[BEGIN Dataset excerpts]
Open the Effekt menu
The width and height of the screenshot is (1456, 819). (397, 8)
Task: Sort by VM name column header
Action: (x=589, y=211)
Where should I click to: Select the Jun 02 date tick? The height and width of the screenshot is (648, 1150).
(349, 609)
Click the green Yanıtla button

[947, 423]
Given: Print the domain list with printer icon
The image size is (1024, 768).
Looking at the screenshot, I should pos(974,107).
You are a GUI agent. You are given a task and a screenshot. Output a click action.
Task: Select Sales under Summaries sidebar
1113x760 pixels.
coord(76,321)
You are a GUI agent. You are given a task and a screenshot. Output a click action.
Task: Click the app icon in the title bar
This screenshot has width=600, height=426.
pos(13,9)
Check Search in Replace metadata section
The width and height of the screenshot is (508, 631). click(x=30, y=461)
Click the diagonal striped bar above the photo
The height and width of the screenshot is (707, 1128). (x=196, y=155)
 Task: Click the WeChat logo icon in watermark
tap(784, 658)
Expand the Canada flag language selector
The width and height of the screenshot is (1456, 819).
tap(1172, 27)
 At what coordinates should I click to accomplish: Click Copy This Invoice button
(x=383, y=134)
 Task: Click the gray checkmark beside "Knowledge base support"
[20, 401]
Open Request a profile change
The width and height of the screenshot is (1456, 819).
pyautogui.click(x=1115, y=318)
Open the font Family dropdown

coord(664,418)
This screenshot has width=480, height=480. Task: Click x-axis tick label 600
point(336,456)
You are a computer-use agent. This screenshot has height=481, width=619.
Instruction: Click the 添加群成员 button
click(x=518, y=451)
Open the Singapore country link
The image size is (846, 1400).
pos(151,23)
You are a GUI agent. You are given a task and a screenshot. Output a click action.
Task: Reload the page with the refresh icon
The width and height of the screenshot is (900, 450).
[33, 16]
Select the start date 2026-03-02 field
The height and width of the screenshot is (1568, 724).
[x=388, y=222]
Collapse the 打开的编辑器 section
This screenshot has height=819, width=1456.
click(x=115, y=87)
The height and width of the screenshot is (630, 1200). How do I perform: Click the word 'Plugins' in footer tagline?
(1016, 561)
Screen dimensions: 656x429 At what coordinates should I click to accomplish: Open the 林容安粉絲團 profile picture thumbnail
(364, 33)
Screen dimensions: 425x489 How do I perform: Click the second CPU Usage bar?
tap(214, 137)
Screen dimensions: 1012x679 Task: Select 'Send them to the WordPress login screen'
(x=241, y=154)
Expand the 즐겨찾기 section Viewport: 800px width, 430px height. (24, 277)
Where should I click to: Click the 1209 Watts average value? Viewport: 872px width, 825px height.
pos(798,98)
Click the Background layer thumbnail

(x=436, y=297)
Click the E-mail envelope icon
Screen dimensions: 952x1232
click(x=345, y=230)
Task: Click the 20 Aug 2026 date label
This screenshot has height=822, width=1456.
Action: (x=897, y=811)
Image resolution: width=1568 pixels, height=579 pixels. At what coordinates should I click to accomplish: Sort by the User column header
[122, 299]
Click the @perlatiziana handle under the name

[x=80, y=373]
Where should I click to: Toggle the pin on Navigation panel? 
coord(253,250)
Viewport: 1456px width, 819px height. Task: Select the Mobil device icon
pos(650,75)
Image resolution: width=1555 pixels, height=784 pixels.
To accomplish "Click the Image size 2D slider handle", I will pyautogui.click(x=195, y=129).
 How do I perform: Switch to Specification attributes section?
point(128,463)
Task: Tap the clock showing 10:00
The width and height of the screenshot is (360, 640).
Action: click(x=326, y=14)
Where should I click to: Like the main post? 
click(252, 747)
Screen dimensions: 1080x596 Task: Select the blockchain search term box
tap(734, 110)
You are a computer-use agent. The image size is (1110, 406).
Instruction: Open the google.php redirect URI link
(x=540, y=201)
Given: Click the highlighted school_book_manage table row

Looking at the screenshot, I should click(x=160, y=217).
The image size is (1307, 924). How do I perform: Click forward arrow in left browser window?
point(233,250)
[END Dataset excerpts]
Exercise prompt — Gather each line of the material that contains the word "handle" and copy those lines in full.

Task output —
Click the @perlatiziana handle under the name
To accomplish "Click the Image size 2D slider handle", I will pyautogui.click(x=195, y=129).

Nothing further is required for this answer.